GIVEN EXERCISE
Report every line in the rows below that contains the string "Instruction", copying each such line in full. Case counts.

DATA PROVIDED
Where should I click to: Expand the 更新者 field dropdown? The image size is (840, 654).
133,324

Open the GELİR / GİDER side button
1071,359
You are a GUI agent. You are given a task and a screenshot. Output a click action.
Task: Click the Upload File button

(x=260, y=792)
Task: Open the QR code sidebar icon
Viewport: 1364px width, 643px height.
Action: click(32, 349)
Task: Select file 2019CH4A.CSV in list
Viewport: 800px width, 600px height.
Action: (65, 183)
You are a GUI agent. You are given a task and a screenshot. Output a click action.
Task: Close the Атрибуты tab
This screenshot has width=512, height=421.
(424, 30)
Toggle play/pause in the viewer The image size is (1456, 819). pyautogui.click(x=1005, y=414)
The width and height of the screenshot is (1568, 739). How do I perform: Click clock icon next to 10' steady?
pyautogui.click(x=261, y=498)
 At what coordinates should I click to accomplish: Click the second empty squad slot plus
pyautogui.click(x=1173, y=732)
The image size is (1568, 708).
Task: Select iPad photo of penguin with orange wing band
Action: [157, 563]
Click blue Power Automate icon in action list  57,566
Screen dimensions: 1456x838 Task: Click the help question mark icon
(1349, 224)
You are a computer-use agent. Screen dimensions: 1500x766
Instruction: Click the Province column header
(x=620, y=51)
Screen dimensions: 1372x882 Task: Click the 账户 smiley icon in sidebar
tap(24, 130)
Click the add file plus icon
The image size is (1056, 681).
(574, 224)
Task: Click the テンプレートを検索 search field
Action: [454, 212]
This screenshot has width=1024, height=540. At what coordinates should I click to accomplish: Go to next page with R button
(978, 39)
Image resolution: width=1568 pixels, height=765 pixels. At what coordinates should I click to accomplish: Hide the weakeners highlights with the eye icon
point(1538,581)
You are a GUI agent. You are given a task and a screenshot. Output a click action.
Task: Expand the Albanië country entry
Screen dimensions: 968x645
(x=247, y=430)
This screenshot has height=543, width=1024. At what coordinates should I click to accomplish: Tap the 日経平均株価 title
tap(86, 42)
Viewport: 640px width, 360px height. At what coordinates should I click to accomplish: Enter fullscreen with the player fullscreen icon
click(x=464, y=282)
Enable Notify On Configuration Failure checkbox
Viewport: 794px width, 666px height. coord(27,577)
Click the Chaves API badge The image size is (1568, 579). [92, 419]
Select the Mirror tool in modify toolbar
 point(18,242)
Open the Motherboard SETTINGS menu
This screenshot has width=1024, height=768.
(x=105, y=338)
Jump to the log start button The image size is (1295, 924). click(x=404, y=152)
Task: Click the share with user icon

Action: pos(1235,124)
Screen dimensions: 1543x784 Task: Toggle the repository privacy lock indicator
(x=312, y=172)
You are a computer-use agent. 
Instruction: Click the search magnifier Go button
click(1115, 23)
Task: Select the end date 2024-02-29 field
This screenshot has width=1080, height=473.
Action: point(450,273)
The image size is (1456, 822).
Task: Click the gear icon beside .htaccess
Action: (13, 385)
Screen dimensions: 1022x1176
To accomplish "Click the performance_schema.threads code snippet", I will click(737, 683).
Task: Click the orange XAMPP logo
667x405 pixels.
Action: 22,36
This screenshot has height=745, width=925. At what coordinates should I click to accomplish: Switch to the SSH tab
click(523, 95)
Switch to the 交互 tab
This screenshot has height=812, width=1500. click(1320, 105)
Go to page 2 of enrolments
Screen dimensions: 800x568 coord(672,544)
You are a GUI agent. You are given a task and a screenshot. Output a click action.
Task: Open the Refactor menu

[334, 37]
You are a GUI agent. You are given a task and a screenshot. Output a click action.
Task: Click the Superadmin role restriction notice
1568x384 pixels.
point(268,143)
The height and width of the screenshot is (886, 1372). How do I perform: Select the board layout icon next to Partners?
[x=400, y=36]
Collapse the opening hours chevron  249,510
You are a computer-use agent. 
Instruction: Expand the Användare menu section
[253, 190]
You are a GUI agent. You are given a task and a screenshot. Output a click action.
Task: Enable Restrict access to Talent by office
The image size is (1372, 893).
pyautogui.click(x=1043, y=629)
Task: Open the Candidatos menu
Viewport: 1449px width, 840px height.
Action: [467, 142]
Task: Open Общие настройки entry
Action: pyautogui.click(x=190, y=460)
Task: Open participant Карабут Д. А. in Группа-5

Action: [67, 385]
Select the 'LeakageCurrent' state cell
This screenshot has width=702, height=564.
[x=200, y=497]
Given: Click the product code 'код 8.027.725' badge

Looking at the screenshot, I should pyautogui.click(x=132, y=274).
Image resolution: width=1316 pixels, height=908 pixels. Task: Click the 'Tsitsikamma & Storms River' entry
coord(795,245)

WORKED ANSWER
Instruction: Click the Province column header
Instruction: Click the search magnifier Go button
Instruction: Expand the Användare menu section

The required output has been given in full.